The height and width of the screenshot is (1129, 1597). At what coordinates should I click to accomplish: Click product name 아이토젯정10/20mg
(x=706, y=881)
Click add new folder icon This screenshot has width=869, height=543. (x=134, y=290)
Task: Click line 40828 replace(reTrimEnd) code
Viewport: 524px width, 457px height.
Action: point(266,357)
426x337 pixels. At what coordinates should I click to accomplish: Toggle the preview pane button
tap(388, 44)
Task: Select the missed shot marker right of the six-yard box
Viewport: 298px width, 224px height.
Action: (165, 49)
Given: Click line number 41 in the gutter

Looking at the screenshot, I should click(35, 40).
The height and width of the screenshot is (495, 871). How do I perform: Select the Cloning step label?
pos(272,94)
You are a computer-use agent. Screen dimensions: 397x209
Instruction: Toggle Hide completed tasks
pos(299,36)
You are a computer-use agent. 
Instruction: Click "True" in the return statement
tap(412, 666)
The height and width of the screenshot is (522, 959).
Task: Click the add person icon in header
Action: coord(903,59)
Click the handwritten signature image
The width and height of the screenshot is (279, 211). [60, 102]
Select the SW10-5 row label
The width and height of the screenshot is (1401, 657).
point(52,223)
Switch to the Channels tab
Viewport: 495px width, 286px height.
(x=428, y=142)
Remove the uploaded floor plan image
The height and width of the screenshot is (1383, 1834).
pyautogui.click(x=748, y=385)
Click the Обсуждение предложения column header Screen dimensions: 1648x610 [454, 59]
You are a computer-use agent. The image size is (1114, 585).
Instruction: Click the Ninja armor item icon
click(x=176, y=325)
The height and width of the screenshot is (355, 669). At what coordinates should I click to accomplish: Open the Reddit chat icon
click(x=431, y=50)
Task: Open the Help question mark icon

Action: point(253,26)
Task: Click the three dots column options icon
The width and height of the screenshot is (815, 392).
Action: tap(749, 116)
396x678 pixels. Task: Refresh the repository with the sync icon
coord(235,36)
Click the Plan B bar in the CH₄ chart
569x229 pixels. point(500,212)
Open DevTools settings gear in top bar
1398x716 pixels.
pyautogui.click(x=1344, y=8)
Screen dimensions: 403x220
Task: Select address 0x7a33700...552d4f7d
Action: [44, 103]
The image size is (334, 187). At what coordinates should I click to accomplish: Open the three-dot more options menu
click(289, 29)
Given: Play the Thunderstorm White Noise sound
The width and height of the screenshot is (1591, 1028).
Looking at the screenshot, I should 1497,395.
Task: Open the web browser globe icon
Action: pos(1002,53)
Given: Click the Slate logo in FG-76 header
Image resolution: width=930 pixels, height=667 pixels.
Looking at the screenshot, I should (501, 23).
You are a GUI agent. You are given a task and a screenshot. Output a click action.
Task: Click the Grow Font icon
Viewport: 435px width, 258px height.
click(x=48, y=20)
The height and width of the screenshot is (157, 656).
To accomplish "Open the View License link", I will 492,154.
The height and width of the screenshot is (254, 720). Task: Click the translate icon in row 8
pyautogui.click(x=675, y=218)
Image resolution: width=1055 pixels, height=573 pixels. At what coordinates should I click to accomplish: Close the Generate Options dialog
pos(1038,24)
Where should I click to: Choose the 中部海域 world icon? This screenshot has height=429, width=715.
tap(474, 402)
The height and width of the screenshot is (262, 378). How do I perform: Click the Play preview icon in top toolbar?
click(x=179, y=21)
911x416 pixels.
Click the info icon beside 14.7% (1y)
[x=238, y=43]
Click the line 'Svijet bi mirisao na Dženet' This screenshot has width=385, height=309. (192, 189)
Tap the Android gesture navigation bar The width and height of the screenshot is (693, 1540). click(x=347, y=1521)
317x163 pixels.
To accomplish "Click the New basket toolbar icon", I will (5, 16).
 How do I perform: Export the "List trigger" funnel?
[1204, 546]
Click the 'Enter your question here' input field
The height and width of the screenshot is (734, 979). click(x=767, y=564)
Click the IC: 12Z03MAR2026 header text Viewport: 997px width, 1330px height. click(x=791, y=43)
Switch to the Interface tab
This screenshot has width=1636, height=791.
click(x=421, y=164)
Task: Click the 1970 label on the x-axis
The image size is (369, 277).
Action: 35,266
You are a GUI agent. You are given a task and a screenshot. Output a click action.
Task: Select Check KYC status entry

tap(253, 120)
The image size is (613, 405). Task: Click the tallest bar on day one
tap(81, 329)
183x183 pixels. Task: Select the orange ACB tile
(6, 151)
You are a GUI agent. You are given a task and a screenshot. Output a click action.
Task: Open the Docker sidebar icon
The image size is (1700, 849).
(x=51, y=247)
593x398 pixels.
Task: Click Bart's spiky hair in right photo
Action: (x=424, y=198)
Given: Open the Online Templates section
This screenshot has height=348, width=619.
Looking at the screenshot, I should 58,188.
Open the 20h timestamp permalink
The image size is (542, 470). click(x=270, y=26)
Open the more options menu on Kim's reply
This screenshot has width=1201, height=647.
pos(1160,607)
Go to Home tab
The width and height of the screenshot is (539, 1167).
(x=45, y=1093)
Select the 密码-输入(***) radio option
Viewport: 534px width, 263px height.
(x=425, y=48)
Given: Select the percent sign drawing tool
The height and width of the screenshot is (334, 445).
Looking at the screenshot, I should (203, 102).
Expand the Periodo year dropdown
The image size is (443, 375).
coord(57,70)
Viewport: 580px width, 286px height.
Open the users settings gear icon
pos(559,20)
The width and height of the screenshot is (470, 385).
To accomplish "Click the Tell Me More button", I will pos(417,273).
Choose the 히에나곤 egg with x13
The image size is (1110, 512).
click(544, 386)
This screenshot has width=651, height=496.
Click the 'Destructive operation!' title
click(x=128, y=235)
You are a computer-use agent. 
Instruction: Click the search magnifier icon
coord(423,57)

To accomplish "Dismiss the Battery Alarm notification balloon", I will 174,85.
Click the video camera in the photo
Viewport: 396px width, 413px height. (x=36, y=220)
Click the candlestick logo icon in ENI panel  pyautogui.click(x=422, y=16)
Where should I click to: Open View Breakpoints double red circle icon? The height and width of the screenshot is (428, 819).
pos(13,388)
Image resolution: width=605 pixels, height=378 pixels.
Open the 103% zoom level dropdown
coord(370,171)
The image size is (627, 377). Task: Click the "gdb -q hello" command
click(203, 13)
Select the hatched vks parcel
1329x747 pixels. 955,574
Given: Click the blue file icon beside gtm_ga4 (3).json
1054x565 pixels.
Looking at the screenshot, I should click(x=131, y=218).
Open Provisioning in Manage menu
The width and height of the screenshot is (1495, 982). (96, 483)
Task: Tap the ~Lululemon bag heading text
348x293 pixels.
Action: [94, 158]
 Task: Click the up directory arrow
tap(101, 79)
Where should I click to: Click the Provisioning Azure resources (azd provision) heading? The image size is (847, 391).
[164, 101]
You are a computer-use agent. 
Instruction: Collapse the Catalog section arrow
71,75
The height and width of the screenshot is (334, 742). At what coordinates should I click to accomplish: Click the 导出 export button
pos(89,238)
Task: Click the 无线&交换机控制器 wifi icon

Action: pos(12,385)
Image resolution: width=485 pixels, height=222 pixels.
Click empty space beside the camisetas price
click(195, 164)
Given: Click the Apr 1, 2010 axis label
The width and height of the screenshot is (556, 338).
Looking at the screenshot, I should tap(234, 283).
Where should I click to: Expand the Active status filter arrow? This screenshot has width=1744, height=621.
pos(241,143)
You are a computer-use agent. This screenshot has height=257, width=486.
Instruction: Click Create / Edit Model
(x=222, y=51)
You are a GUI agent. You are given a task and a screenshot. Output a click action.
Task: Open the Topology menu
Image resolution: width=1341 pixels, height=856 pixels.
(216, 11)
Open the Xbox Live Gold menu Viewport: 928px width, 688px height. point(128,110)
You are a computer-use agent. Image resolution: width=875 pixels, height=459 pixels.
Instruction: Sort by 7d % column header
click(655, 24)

### EXERCISE INSTRUCTIONS
Copy every line of the data above exactly.

### ANSWER TO THIS PROBLEM
The height and width of the screenshot is (1129, 1597). At what coordinates should I click to accomplish: Click product name 아이토젯정10/20mg
(x=706, y=881)
Click add new folder icon This screenshot has width=869, height=543. (x=134, y=290)
Task: Click line 40828 replace(reTrimEnd) code
Viewport: 524px width, 457px height.
Action: point(266,357)
426x337 pixels. At what coordinates should I click to accomplish: Toggle the preview pane button
tap(388, 44)
Task: Select the missed shot marker right of the six-yard box
Viewport: 298px width, 224px height.
Action: (165, 49)
Given: Click line number 41 in the gutter

Looking at the screenshot, I should click(35, 40).
The height and width of the screenshot is (495, 871). How do I perform: Select the Cloning step label?
pos(272,94)
You are a computer-use agent. Screen dimensions: 397x209
Instruction: Toggle Hide completed tasks
pos(299,36)
You are a computer-use agent. 
Instruction: Click "True" in the return statement
tap(412, 666)
The height and width of the screenshot is (522, 959).
Task: Click the add person icon in header
Action: coord(903,59)
Click the handwritten signature image
The width and height of the screenshot is (279, 211). [60, 102]
Select the SW10-5 row label
The width and height of the screenshot is (1401, 657).
point(52,223)
Switch to the Channels tab
Viewport: 495px width, 286px height.
(x=428, y=142)
Remove the uploaded floor plan image
The height and width of the screenshot is (1383, 1834).
pyautogui.click(x=748, y=385)
Click the Обсуждение предложения column header Screen dimensions: 1648x610 [454, 59]
You are a computer-use agent. The image size is (1114, 585).
Instruction: Click the Ninja armor item icon
click(x=176, y=325)
The height and width of the screenshot is (355, 669). At what coordinates should I click to accomplish: Open the Reddit chat icon
click(x=431, y=50)
Task: Open the Help question mark icon

Action: point(253,26)
Task: Click the three dots column options icon
The width and height of the screenshot is (815, 392).
Action: tap(749, 116)
396x678 pixels. Task: Refresh the repository with the sync icon
coord(235,36)
Click the Plan B bar in the CH₄ chart
569x229 pixels. point(500,212)
Open DevTools settings gear in top bar
1398x716 pixels.
pyautogui.click(x=1344, y=8)
Screen dimensions: 403x220
Task: Select address 0x7a33700...552d4f7d
Action: [44, 103]
The image size is (334, 187). At what coordinates should I click to accomplish: Open the three-dot more options menu
click(289, 29)
Given: Play the Thunderstorm White Noise sound
The width and height of the screenshot is (1591, 1028).
Looking at the screenshot, I should 1497,395.
Task: Open the web browser globe icon
Action: pos(1002,53)
Given: Click the Slate logo in FG-76 header
Image resolution: width=930 pixels, height=667 pixels.
Looking at the screenshot, I should (501, 23).
You are a GUI agent. You are given a task and a screenshot. Output a click action.
Task: Click the Grow Font icon
Viewport: 435px width, 258px height.
click(x=48, y=20)
The height and width of the screenshot is (157, 656).
To accomplish "Open the View License link", I will 492,154.
The height and width of the screenshot is (254, 720). Task: Click the translate icon in row 8
pyautogui.click(x=675, y=218)
Image resolution: width=1055 pixels, height=573 pixels. At what coordinates should I click to accomplish: Close the Generate Options dialog
pos(1038,24)
Where should I click to: Choose the 中部海域 world icon? This screenshot has height=429, width=715.
tap(474, 402)
The height and width of the screenshot is (262, 378). How do I perform: Click the Play preview icon in top toolbar?
click(x=179, y=21)
911x416 pixels.
Click the info icon beside 14.7% (1y)
[x=238, y=43]
Click the line 'Svijet bi mirisao na Dženet' This screenshot has width=385, height=309. (192, 189)
Tap the Android gesture navigation bar The width and height of the screenshot is (693, 1540). click(x=347, y=1521)
317x163 pixels.
To accomplish "Click the New basket toolbar icon", I will (5, 16).
 How do I perform: Export the "List trigger" funnel?
[1204, 546]
Click the 'Enter your question here' input field
The height and width of the screenshot is (734, 979). click(x=767, y=564)
Click the IC: 12Z03MAR2026 header text Viewport: 997px width, 1330px height. click(x=791, y=43)
Switch to the Interface tab
This screenshot has width=1636, height=791.
click(x=421, y=164)
Task: Click the 1970 label on the x-axis
The image size is (369, 277).
Action: 35,266
You are a GUI agent. You are given a task and a screenshot. Output a click action.
Task: Select Check KYC status entry

tap(253, 120)
The image size is (613, 405). Task: Click the tallest bar on day one
tap(81, 329)
183x183 pixels. Task: Select the orange ACB tile
(6, 151)
You are a GUI agent. You are given a task and a screenshot. Output a click action.
Task: Open the Docker sidebar icon
The image size is (1700, 849).
(x=51, y=247)
593x398 pixels.
Task: Click Bart's spiky hair in right photo
Action: (x=424, y=198)
Given: Open the Online Templates section
This screenshot has height=348, width=619.
Looking at the screenshot, I should 58,188.
Open the 20h timestamp permalink
The image size is (542, 470). click(x=270, y=26)
Open the more options menu on Kim's reply
This screenshot has width=1201, height=647.
pos(1160,607)
Go to Home tab
The width and height of the screenshot is (539, 1167).
(x=45, y=1093)
Select the 密码-输入(***) radio option
Viewport: 534px width, 263px height.
(x=425, y=48)
Given: Select the percent sign drawing tool
The height and width of the screenshot is (334, 445).
Looking at the screenshot, I should (203, 102).
Expand the Periodo year dropdown
The image size is (443, 375).
coord(57,70)
Viewport: 580px width, 286px height.
Open the users settings gear icon
pos(559,20)
The width and height of the screenshot is (470, 385).
To accomplish "Click the Tell Me More button", I will pos(417,273).
Choose the 히에나곤 egg with x13
The image size is (1110, 512).
click(544, 386)
This screenshot has width=651, height=496.
Click the 'Destructive operation!' title
click(x=128, y=235)
You are a computer-use agent. 
Instruction: Click the search magnifier icon
coord(423,57)

To accomplish "Dismiss the Battery Alarm notification balloon", I will 174,85.
Click the video camera in the photo
Viewport: 396px width, 413px height. (x=36, y=220)
Click the candlestick logo icon in ENI panel  pyautogui.click(x=422, y=16)
Where should I click to: Open View Breakpoints double red circle icon? The height and width of the screenshot is (428, 819).
pos(13,388)
Image resolution: width=605 pixels, height=378 pixels.
Open the 103% zoom level dropdown
coord(370,171)
The image size is (627, 377). Task: Click the "gdb -q hello" command
click(203, 13)
Select the hatched vks parcel
1329x747 pixels. 955,574
Given: Click the blue file icon beside gtm_ga4 (3).json
1054x565 pixels.
Looking at the screenshot, I should click(x=131, y=218).
Open Provisioning in Manage menu
The width and height of the screenshot is (1495, 982). (96, 483)
Task: Tap the ~Lululemon bag heading text
348x293 pixels.
Action: [94, 158]
 Task: Click the up directory arrow
tap(101, 79)
Where should I click to: Click the Provisioning Azure resources (azd provision) heading? The image size is (847, 391).
[164, 101]
You are a computer-use agent. 
Instruction: Collapse the Catalog section arrow
71,75
The height and width of the screenshot is (334, 742). At what coordinates should I click to accomplish: Click the 导出 export button
pos(89,238)
Task: Click the 无线&交换机控制器 wifi icon

Action: pos(12,385)
Image resolution: width=485 pixels, height=222 pixels.
Click empty space beside the camisetas price
click(195, 164)
Given: Click the Apr 1, 2010 axis label
The width and height of the screenshot is (556, 338).
Looking at the screenshot, I should tap(234, 283).
Where should I click to: Expand the Active status filter arrow? This screenshot has width=1744, height=621.
pos(241,143)
You are a computer-use agent. This screenshot has height=257, width=486.
Instruction: Click Create / Edit Model
(x=222, y=51)
You are a GUI agent. You are given a task and a screenshot. Output a click action.
Task: Open the Topology menu
Image resolution: width=1341 pixels, height=856 pixels.
(216, 11)
Open the Xbox Live Gold menu Viewport: 928px width, 688px height. point(128,110)
You are a computer-use agent. Image resolution: width=875 pixels, height=459 pixels.
Instruction: Sort by 7d % column header
click(655, 24)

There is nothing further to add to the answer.